Twin Mirror: All you should know before you buy.

Twin Mirror: bold narrative adventure with no real heroes. French game studio Dontnod loves the supernatural. The team’s breakout hit was the original Life is Strange, which starred a young girl who had the power to rewind time. The sequel featured a young boy with telekinetic powers, and in 2018, the studio covered in roleplaying games with Vampyr, which put players within the role of a bloody-minded denizen of the night. however, around 2016, the team decided they needed to create something a little more grounded.
They eventually landed on the thought for Twin Mirror, an adventure game about a former investigative journalist named SAM who ventures back to his town following the death of his best friend. Naturally, he gets bound up in an exceedingly a lot of larger mystery involving the complete town. SAM does have some video game-esque abilities — as well as a “mind palace” for piecing together clues and solving mysteries — however, there aren’t any superpowers or mythological creatures.

“You want people to be able to understand the mystery,” game director Florian Desforges says of the choice to eschew the supernatural. “Yes, there are some supernatural components in how we display Sam’s distinctive mind, but the story itself, the logic of what’s happening, the motivation of the characters, all of this can be rooted in reality.”

While the team knew from the start that they wanted a grounded story, it took time to work out what that story would be. The issue, according to Desforges, was that simply because a story is fascinating, that doesn’t mean it offers interesting ways that to interact with it. What created SAM and his quest to uncover the secrets of his town compelling, says Desforges, is that it struck a balance between those 2 factors. The team loved the character and mystery, however, they were additionally excited about making ways for players to inhabit Sam’s investigative mind. “We were quite convinced we found the right combination between these 2 aspects,” Desforges says.

However, around 2018, the team did some major transforming of the game based on playtesting, including restructuring it into a single, non-episodic experience and pushing back the release date. they had all of the correct elements, however, things simply weren’t gelling. “Trying to separate it into pieces, generally it had been breaking down the rhythm,” says Dontnod’s head of publishing Xavier Spinat. the method concerned some intensive rewrites of the story to create it flow as a seamless whole, similarly as restructuring the logic of a number of the choices. Much like Life is Strange, Twin Mirror plays out as a third-person adventure game, one wherever players move with the worldet|the globe} but also build crucial decisions that may influence however the story plays out.
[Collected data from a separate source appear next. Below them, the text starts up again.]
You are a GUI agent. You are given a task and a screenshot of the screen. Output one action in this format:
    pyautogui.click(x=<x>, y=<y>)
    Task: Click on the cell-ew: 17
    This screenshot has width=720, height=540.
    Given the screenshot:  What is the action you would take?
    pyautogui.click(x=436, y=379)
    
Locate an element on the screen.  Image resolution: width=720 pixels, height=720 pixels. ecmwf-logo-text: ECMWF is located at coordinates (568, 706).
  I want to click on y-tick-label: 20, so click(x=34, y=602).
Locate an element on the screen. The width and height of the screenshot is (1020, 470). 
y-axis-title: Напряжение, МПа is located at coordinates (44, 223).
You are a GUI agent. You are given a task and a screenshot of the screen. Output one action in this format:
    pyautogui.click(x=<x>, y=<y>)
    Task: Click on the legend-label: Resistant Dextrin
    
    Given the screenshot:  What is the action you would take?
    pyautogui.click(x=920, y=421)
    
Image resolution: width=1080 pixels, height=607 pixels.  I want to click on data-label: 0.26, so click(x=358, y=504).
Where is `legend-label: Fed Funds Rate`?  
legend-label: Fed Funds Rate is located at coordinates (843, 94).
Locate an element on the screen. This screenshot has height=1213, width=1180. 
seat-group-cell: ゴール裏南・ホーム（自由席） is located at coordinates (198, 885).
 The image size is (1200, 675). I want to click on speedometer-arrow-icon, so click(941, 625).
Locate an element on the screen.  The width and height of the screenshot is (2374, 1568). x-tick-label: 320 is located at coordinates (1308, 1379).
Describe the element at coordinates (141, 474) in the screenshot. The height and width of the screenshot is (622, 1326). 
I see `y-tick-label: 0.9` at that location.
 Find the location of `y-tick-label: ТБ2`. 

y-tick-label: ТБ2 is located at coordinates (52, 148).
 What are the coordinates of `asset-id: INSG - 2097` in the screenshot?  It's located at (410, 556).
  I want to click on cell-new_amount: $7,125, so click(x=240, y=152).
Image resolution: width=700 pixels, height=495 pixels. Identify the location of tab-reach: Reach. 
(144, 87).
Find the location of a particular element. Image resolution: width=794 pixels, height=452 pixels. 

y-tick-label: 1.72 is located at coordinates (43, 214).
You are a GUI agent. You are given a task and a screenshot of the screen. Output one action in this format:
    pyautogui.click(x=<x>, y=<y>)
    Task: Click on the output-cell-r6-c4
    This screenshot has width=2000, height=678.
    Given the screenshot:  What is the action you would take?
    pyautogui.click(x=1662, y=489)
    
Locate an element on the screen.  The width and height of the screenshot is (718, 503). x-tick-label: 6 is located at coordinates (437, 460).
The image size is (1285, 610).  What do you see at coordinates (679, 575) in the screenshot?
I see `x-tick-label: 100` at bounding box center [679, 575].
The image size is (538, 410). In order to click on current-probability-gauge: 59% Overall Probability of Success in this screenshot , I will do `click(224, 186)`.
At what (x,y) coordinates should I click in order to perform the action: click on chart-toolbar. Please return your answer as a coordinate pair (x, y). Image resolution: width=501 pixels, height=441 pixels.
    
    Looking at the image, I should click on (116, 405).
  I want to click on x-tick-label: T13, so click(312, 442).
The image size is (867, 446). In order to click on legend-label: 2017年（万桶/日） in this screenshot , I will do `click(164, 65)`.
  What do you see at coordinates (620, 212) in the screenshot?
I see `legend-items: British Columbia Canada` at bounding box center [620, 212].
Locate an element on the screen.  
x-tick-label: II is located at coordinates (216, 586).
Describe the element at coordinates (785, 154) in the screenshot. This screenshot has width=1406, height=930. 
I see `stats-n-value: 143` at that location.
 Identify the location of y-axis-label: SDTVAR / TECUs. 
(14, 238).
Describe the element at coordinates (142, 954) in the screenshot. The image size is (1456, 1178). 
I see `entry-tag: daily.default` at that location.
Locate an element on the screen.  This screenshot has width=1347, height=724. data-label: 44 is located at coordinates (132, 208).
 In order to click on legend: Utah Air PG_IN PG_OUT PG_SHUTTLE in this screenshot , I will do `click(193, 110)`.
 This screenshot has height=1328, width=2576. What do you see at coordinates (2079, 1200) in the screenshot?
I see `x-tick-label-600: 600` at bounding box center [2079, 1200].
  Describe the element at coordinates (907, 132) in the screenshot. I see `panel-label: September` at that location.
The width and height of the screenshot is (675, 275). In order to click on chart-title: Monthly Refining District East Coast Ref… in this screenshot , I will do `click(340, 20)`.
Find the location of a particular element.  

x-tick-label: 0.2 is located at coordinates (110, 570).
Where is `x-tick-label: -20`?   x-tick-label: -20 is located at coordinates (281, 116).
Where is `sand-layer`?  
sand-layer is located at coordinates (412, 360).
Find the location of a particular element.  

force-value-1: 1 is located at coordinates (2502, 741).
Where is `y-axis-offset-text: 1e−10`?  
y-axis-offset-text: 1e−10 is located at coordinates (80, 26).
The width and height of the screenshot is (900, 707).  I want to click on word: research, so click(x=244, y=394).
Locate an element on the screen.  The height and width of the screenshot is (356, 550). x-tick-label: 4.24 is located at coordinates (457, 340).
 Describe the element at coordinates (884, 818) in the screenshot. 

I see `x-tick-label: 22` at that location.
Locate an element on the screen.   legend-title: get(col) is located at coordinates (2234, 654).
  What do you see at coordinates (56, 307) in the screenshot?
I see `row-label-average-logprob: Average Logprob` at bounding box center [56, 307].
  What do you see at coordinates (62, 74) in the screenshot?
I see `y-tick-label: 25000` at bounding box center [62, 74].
A key distinction could be a tone. as a result of it’s billed as a psychological thriller, the team at Dontnod wished to make sure that Twin Mirror felt tense. Originally, the plan was to release Twin Mirror as a series of episodes, a lot of like Life is Strange.

Twin Mirror takes place in a settlement in West Virginia, that is turning into something of a topic for Dontnod. The French developers appear significantly crazy with Americana; the first Life is Strange took place within the picturesque Arcadia Bay, a fictional town in Oregon, whereas its sequel was a desperate road trip that spanned from Washington to Mexico. The upcoming Tell Me Why, meanwhile, is about in Alaska. “As a thriller, we were searching for something with some character,” Spinat says of the West Virginia setting. “We also wanted a place that wasn’t an enormous city.”

The new game is slated to launch later this year, and it’s returning to PS4, Xbox One, and pc (it’ll be an Epic Game Store exclusive for one year). Twin Mirror has been in development for many years, and, as is that the case with most games at the moment, that method has slowed recently because of the continuing pandemic. Dontnod’s production is a significant international one; it’s a French studio operating with a Japanese publisher that has testers in Romania, motion capture work done in Germany, actors in Poland, and voice recordings were done in the US. Managing all of that has been tricky, however, the team says production continues to be going strong.

“We have still managed to maneuver forward,” says Spinat, “but way more slowly than we might like.”